A = Agemaki

Agemaki from Zakuro anime

Kei Agemaki is a loyal and obedient son who joins the ranks of the imperial army of which his father is a general. This sounds like a super boring character, doesn’t it? That’s why I love Agemaki! When a writer can take an archetype that is perceived as common and run of the mill and still compel me to want to learn more I get excited.

Agemaki is one of two protagonists in the world of Otome Yōkai Zakuro set during the Westernization of an alternate Japan. The stories were developed for television in Japan from a manga series of seven volumes. The anime shortened to Zakuro centers around the title character, a female fox spirit whom Agemaki is partnered and falls in love. It’s his relationship with Zakuro and the other members of the Ministry of Spirit Affairs that define this anime.

Agemaki Scared of Spirits

What makes Agemaki so compelling is he’s severely frightened of the spirits with which he has been assigned to work. As his position is one of some political clout he has great potential to embarrass his father and lose face with a man he fears more than spirits. These ideas while great to explore with a character in general are also at the core of Japanese culture: that family is important, that you and your actions are a reflection on them and that having your elders respect you is paramount to your success as a person. So on top of getting to witness how a character overcomes his fear we get to experience Japanese culture in a very real way.

Agemaki with Zakuro

Of course, Zakuro as a spirit herself is a principal proponent in overcoming his crippling fear. Her calling him a wuss all the time is certainly a different take on using peer pressure to inspire a change. I think though this is partially why he falls so hard for Zakuro and no matter how she feels is why he uses all the boring characteristics found in his character to be there at her side while she faces her own battles. He isn’t a macho man who takes care of everything, he’s not even the real threat to the enemy, yet in the end he’s still as manly as they come.

At heart Agemaki is a nice guy. And everyone knows good spells out to b-o-r-i-n-g! Yet Kei Agemaki makes you want to root for the nice guy, the ineffectual guy. I know he inspires in me a desire to create a good man who wins at the end of the story, overcoming great odds and forces for evil, all in the name of supporting the one you love and care for. Who can fault that?

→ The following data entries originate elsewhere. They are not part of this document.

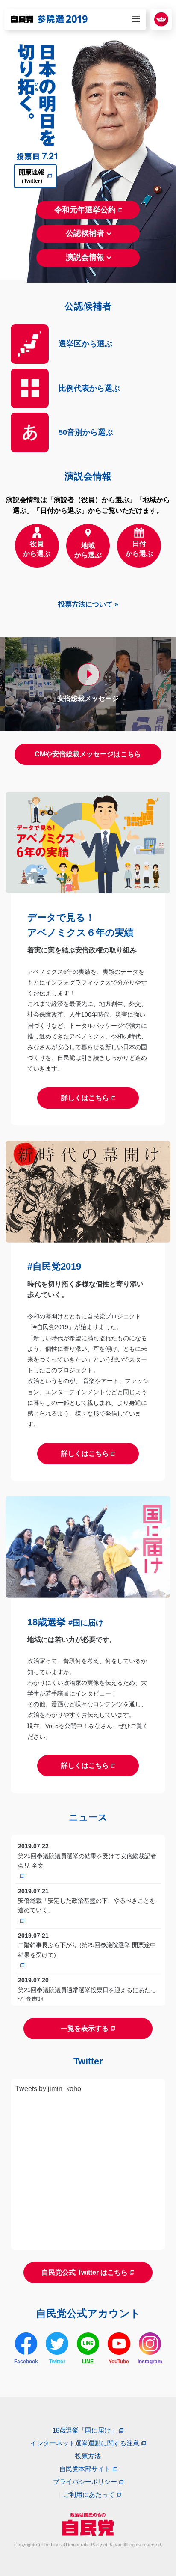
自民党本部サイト (85, 2468)
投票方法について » (88, 604)
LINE (88, 2362)
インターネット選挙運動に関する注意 (84, 2443)
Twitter (57, 2362)
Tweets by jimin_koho (48, 2088)
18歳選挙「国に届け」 (85, 2430)
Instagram (150, 2362)
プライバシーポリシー (85, 2481)
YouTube (119, 2362)
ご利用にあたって (88, 2494)
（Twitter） (32, 176)
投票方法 (88, 2456)
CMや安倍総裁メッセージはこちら (88, 754)
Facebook (26, 2362)
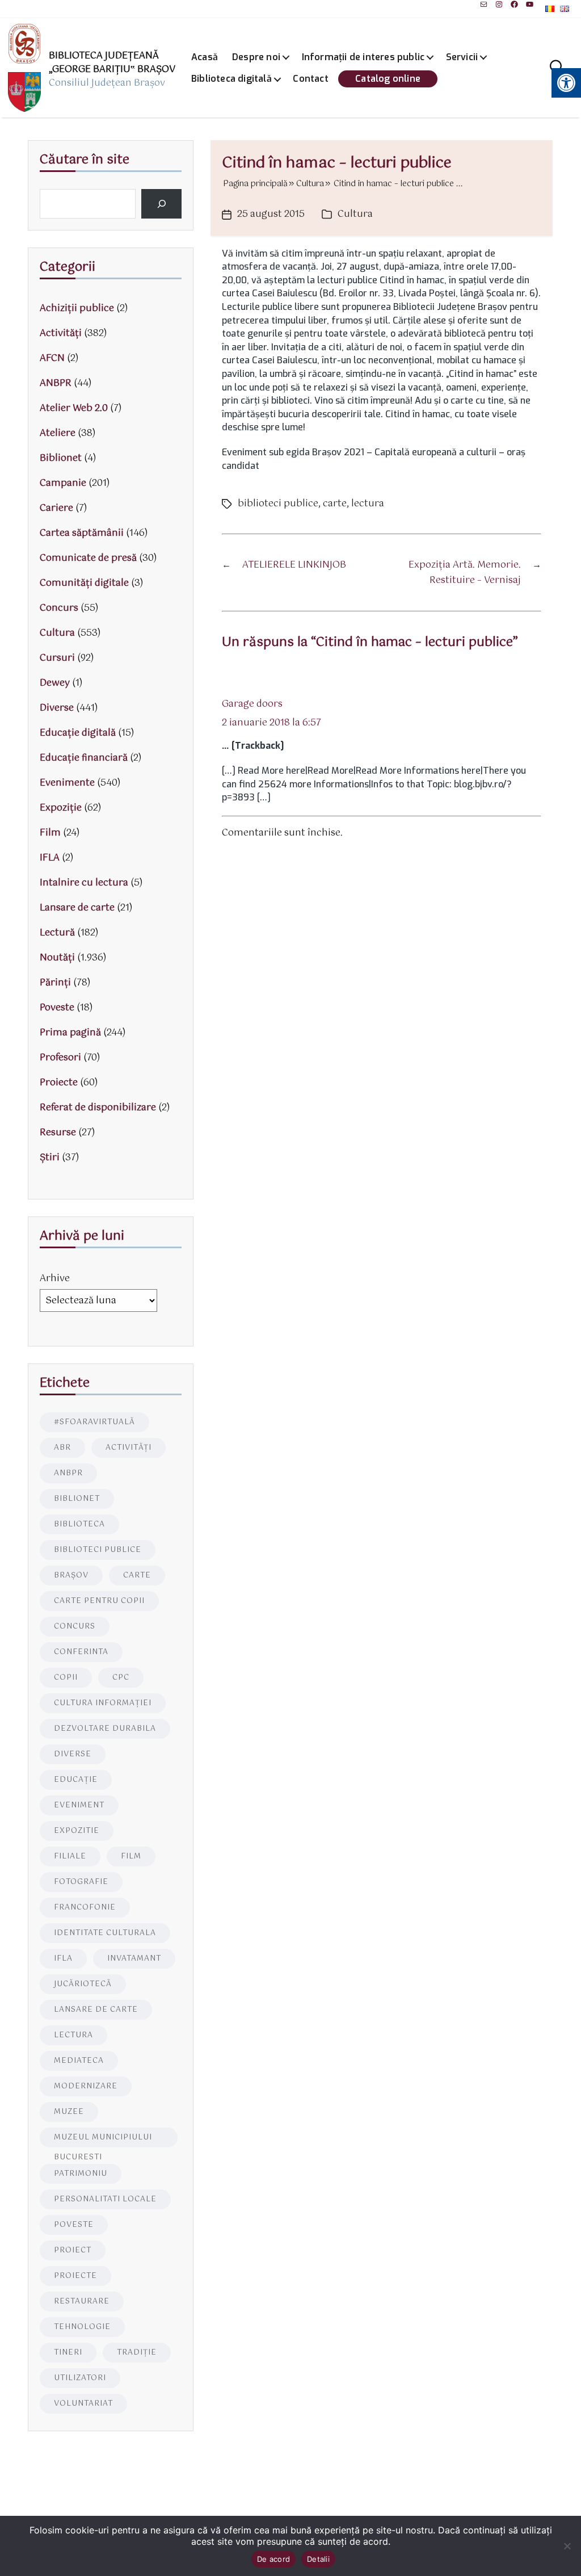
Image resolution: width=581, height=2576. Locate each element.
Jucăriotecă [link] (83, 1984)
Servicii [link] (462, 57)
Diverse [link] (57, 708)
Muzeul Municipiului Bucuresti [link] (103, 2139)
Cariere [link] (56, 508)
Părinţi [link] (55, 983)
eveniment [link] (79, 1805)
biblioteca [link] (79, 1524)
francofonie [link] (85, 1908)
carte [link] (335, 503)
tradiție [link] (137, 2353)
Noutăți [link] (57, 958)
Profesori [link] (60, 1057)
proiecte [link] (75, 2276)
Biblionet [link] (61, 458)
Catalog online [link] (387, 79)
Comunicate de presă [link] (88, 558)
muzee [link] (69, 2112)
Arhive (55, 1278)
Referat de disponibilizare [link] (98, 1107)
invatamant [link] (134, 1959)
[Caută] (161, 204)
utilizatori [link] (80, 2378)
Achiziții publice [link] (77, 308)
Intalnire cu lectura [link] (84, 883)
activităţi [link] (128, 1448)
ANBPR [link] (55, 383)
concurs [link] (74, 1627)
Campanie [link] (63, 483)
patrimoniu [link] (80, 2174)
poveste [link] (74, 2225)
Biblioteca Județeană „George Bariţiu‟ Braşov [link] (112, 63)
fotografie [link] (81, 1882)
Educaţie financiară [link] (84, 758)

AtoZ Challenge Logo smallThis month I’m participating in a writing challenge to post everyday in April (except Sundays) called the A to Z Challenge. I’m exploring my love of characters, find the full list here. Read some of my other writing posts here. What characters do you love?


11 thoughts on “A = Agemaki”

    1. A large majority of my character choices are from books! Haha, I know anime and other television isn’t for everyone, but if he were a book, wouldn’t Agemaki be a great hero?! Thanks for stopping by!

  1. I’m participating in the #atozchallenge as well; how could I resist visiting another writer’s blog with “perspective” in the title!?

    Plot and action move a story forward; characters are what really keep us reading, though, because they answer the question: “Why should I care?” A story with characters we can relate to and care about is a winner. Thanks for this interesting perspective on Kei Agemaki – how we relate to our elders is a universal theme with cultural appeal. And rooting for the underdog, or seeing the less-than-heroic-and-perfect succeed (because who, among us, is heroic or perfect ALL the time?) is also something most readers can enjoy.

    1. Thanks for stopping by here – you are right, perspective in the name intrigues me as well (I’ll stop by soon!)

      We are on the same wavelength! Characters to me are most important because like people if we feel strongly about them then we’ll follow them anywhere.

      Agemaki is the first of 26 characters who has unusual point of views that I find really compelling. He’s a special one for me as he is so weak seeming. Haha. Thanks for the detailed comment – I love it!

    1. Yeah, I’ve only seen the anime so far but I love to go back and pick up the manga to see where they deviated or cut from the source material. Thanks for stopping by!